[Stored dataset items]
# # # # #

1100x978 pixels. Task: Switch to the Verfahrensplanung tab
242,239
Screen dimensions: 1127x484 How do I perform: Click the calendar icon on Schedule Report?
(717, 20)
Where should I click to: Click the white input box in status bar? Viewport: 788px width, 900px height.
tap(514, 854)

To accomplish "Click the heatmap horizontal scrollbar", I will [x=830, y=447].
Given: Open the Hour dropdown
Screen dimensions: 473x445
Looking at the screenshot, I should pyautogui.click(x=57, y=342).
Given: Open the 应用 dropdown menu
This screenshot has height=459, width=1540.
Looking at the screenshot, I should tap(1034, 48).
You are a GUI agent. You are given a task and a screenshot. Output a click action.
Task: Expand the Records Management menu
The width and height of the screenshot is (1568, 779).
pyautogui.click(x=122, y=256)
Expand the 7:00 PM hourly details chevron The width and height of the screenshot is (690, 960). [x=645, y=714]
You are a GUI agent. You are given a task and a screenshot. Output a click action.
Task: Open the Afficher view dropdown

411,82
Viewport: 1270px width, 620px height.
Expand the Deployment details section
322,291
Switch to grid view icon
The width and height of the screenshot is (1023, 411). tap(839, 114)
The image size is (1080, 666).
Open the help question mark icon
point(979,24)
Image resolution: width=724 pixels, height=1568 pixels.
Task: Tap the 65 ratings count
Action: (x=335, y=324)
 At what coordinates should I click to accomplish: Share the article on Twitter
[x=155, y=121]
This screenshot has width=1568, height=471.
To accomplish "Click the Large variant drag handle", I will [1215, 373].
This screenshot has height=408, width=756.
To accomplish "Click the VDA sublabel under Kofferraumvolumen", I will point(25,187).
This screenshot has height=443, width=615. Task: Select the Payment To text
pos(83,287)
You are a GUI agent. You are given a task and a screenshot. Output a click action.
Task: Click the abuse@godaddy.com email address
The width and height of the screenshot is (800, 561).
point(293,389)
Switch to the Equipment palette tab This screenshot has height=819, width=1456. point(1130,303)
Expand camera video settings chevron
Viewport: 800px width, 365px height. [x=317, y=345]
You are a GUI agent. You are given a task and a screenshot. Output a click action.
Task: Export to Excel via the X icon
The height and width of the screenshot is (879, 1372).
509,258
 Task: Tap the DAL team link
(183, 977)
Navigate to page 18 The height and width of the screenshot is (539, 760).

# # # # #

• **WHAT THE TASK ASKS**: Return the full data, every line of it, with nothing altered.

• **TASK RESULT**:
1100x978 pixels. Task: Switch to the Verfahrensplanung tab
242,239
Screen dimensions: 1127x484 How do I perform: Click the calendar icon on Schedule Report?
(717, 20)
Where should I click to: Click the white input box in status bar? Viewport: 788px width, 900px height.
tap(514, 854)

To accomplish "Click the heatmap horizontal scrollbar", I will [x=830, y=447].
Given: Open the Hour dropdown
Screen dimensions: 473x445
Looking at the screenshot, I should pyautogui.click(x=57, y=342).
Given: Open the 应用 dropdown menu
This screenshot has height=459, width=1540.
Looking at the screenshot, I should tap(1034, 48).
You are a GUI agent. You are given a task and a screenshot. Output a click action.
Task: Expand the Records Management menu
The width and height of the screenshot is (1568, 779).
pyautogui.click(x=122, y=256)
Expand the 7:00 PM hourly details chevron The width and height of the screenshot is (690, 960). [x=645, y=714]
You are a GUI agent. You are given a task and a screenshot. Output a click action.
Task: Open the Afficher view dropdown

411,82
Viewport: 1270px width, 620px height.
Expand the Deployment details section
322,291
Switch to grid view icon
The width and height of the screenshot is (1023, 411). tap(839, 114)
The image size is (1080, 666).
Open the help question mark icon
point(979,24)
Image resolution: width=724 pixels, height=1568 pixels.
Task: Tap the 65 ratings count
Action: (x=335, y=324)
 At what coordinates should I click to accomplish: Share the article on Twitter
[x=155, y=121]
This screenshot has width=1568, height=471.
To accomplish "Click the Large variant drag handle", I will [1215, 373].
This screenshot has height=408, width=756.
To accomplish "Click the VDA sublabel under Kofferraumvolumen", I will point(25,187).
This screenshot has height=443, width=615. Task: Select the Payment To text
pos(83,287)
You are a GUI agent. You are given a task and a screenshot. Output a click action.
Task: Click the abuse@godaddy.com email address
The width and height of the screenshot is (800, 561).
point(293,389)
Switch to the Equipment palette tab This screenshot has height=819, width=1456. point(1130,303)
Expand camera video settings chevron
Viewport: 800px width, 365px height. [x=317, y=345]
You are a GUI agent. You are given a task and a screenshot. Output a click action.
Task: Export to Excel via the X icon
The height and width of the screenshot is (879, 1372).
509,258
 Task: Tap the DAL team link
(183, 977)
Navigate to page 18 The height and width of the screenshot is (539, 760).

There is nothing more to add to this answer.